**Exercise brief:** The result should be every line that contains the word "screenshot", taken from the material.

**Data to examine:**
[Start of Attachment]
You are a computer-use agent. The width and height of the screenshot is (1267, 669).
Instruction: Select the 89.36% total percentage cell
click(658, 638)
[End of Attachment]
[Start of Attachment]
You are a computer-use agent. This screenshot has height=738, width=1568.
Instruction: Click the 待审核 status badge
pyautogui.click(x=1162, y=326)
[End of Attachment]
**Expected answer:**
You are a computer-use agent. The width and height of the screenshot is (1267, 669).
You are a computer-use agent. This screenshot has height=738, width=1568.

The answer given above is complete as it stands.